News Briefs for September 2002

Print More

No Faith-Based Sex Ed: The U.S. District Court for the Eastern District of Louisiana ordered the state to stop using federal funds “to convey religious messages and advance religion” in its state-sponsored abstinence-until-marriage sex education program. After the July ruling, Gov. M.J. “Mike” Foster Jr. (R) agreed to “take steps to assure that the program is in compliance with the law,” according to a statement from the governor’s office. Foster said his office is “evaluating our legal options” and that it was “a sad day when such a worthwhile program is attacked by the very people who are supposed to protect the interests of the citizens of Louisiana.” The state chapter of the American Civil Liberties Union had filed the complaint.

Suicidal Thoughts: An estimated 3 million youth ages 12 to 17 “thought seriously” about suicide in 2000, according to new data collected by the U.S. Substance Abuse and Mental Health Services Administration. The data was pulled from the 2000 edition of the National Household Survey on Drug Abuse. Of those who thought about suicide, about 37 percent actually tried to kill themselves, the report said.
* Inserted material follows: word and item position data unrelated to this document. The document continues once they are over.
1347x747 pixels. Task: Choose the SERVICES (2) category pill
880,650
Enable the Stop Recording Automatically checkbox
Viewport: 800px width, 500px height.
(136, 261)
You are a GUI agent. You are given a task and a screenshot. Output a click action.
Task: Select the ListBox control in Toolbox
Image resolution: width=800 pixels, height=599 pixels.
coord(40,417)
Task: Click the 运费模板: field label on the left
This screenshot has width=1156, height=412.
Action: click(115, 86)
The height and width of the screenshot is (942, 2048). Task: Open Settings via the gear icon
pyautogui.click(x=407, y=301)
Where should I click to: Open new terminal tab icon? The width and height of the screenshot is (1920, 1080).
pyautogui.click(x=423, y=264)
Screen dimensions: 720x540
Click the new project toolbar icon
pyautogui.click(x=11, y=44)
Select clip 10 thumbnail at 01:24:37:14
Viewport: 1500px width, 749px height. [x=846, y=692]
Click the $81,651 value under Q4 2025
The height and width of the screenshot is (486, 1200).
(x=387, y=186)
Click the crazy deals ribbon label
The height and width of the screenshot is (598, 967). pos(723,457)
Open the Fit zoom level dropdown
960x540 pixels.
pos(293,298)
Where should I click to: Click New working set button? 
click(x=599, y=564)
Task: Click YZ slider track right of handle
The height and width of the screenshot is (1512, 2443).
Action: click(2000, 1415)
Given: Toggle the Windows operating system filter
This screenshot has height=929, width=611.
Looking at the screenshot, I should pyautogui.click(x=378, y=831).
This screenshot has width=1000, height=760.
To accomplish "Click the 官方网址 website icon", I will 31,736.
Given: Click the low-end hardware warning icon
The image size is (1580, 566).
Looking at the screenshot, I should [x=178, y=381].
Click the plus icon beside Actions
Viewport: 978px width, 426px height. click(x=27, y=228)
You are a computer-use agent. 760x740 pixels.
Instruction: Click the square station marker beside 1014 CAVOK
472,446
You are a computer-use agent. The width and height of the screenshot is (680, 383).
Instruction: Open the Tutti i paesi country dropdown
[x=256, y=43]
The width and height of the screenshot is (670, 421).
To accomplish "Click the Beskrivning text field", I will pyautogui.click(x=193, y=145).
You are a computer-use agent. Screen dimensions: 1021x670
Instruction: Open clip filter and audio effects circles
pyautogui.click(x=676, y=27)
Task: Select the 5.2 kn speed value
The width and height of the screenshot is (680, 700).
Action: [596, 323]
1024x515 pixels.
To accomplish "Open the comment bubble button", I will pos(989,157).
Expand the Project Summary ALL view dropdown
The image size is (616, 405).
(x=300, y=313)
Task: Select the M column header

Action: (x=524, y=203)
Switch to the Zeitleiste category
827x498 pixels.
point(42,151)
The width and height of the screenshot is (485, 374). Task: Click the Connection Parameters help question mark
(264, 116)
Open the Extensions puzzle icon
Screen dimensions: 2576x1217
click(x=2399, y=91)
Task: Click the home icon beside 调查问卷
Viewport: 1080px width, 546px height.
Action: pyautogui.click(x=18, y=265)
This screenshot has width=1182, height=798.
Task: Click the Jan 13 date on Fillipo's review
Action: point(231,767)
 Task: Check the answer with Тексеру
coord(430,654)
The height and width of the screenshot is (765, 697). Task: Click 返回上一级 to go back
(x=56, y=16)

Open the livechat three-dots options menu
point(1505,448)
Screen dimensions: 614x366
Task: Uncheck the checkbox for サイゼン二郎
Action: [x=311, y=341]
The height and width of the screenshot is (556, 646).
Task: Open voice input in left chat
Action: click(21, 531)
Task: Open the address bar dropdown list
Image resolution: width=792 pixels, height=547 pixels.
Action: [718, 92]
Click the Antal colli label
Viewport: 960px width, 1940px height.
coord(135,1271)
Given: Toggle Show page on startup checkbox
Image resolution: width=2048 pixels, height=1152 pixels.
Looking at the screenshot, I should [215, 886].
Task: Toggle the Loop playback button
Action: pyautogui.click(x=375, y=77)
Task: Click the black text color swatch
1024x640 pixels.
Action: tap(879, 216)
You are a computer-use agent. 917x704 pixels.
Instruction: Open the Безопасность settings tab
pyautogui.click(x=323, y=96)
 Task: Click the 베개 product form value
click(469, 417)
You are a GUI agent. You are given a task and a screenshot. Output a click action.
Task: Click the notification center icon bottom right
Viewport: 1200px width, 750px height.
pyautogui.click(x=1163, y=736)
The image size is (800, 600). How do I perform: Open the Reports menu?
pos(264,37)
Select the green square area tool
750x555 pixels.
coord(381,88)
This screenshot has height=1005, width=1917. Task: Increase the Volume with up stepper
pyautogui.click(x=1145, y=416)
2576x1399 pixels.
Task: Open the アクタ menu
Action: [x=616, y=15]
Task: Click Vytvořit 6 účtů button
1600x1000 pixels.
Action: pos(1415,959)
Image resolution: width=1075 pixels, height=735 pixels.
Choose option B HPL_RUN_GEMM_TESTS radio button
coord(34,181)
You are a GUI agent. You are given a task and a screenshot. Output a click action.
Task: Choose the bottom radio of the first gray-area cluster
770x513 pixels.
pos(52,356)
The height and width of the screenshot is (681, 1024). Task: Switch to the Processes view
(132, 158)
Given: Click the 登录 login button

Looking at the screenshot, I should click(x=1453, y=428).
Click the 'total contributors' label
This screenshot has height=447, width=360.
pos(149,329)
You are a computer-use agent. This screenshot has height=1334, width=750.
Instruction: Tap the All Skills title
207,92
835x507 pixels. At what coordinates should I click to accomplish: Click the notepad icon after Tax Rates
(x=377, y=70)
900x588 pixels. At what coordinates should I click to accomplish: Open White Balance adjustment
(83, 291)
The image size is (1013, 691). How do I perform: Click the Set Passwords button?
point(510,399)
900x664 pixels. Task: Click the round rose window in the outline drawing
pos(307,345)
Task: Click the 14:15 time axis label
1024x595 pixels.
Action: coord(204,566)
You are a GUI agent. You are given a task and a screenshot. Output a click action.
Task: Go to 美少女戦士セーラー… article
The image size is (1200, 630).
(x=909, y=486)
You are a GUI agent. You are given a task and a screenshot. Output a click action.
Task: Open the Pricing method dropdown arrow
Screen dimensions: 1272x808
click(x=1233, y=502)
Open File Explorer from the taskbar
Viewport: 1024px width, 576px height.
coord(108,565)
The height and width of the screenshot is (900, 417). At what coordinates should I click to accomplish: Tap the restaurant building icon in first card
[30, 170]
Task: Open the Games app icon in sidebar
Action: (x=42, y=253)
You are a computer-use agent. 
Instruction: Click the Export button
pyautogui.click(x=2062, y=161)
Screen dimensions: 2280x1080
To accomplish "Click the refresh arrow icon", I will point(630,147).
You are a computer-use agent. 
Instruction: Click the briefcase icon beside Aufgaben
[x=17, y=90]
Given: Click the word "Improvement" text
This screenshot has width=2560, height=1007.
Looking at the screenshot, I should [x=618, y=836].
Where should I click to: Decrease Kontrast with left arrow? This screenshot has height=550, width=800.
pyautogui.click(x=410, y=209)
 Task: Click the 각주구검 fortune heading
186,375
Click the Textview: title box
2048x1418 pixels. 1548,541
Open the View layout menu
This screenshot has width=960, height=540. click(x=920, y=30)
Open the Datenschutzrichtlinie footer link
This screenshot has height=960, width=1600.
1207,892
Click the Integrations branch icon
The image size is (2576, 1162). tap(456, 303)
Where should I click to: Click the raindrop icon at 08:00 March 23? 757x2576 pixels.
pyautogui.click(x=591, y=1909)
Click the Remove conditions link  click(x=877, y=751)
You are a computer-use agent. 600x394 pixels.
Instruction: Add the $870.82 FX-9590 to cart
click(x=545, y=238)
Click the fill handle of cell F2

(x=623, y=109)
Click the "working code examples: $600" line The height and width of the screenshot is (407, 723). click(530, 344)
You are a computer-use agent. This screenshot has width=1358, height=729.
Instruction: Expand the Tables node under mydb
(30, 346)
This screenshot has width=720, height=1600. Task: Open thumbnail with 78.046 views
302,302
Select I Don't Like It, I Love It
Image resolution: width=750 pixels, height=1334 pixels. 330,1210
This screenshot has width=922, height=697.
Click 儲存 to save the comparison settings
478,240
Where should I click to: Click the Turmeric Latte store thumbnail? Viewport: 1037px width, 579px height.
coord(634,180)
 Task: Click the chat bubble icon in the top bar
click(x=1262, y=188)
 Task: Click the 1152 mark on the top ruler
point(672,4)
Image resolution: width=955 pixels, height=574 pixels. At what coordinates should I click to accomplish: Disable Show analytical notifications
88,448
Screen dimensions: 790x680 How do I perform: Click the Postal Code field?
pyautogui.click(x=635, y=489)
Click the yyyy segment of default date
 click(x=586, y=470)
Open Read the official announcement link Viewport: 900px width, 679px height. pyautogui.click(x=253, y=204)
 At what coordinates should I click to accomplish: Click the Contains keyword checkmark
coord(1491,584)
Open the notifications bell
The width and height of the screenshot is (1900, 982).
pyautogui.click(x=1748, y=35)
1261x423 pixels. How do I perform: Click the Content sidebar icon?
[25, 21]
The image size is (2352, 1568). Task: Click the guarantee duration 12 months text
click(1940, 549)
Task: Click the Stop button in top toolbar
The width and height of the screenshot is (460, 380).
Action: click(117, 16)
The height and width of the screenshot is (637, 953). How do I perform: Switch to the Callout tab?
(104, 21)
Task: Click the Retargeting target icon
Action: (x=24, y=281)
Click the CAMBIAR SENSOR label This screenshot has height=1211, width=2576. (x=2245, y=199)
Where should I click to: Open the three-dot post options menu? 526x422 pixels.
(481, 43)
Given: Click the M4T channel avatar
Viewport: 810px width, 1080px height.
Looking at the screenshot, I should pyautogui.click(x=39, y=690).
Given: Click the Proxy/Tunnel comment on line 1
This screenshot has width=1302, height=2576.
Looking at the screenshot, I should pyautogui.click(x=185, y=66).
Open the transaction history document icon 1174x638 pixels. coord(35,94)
Smoke Machines Ask for ID: Brown & Williamson Tobacco Co. is testing a new cigarette machine that tries to check the buyer’s age, the Associated Press reported last month. The machine, which requires buyers to swipe a credit card and an ID card with a magnetic strip, is being tested in bars and restaurants in Los Angeles and Cleveland.

Youth worker killed: A former convicted drug dealer-turned youth worker was shot to death in Washington, D.C., last month, and police suspect that he had returned to drug dealing. Kennard L. Coleman had been a youth counselor with the city’s parks department, and had been featured in The Washington Post for his anti-drug and anti-gang work. Coleman’s pastor questioned the police theory.

Teen Avoids Adult Court: Michael McKeehan, 16, one of five New Bedford (Mass.) High School students arrested in January as part of an alleged plot to murder teachers and students, was spared a trial in adult court by a recent judge’s ruling in Bristol County Juvenile Court. Michael was placed under the supervision of the state’s Department of Youth Services (DYS) until he turns 21. Prosecutors say he may be incarcerated for part of that time. If he had been tried under murder-conspiracy charges in adult court, he would have faced up to 20 years in prison.

AmyLee Bowman, 18, the whistleblower on the plot, who was arrested and released, appeared in the juvenile court as well on charges of violating the conditions of her release. She was remanded to a residential program pending a trial date.

Of the two youngest youths charged in the plot (both under 16), one awaits a hearing while the other was placed in DYS custody until his 21st birthday. McKeehan’s 18-year-old brother, Eric, still faces trial.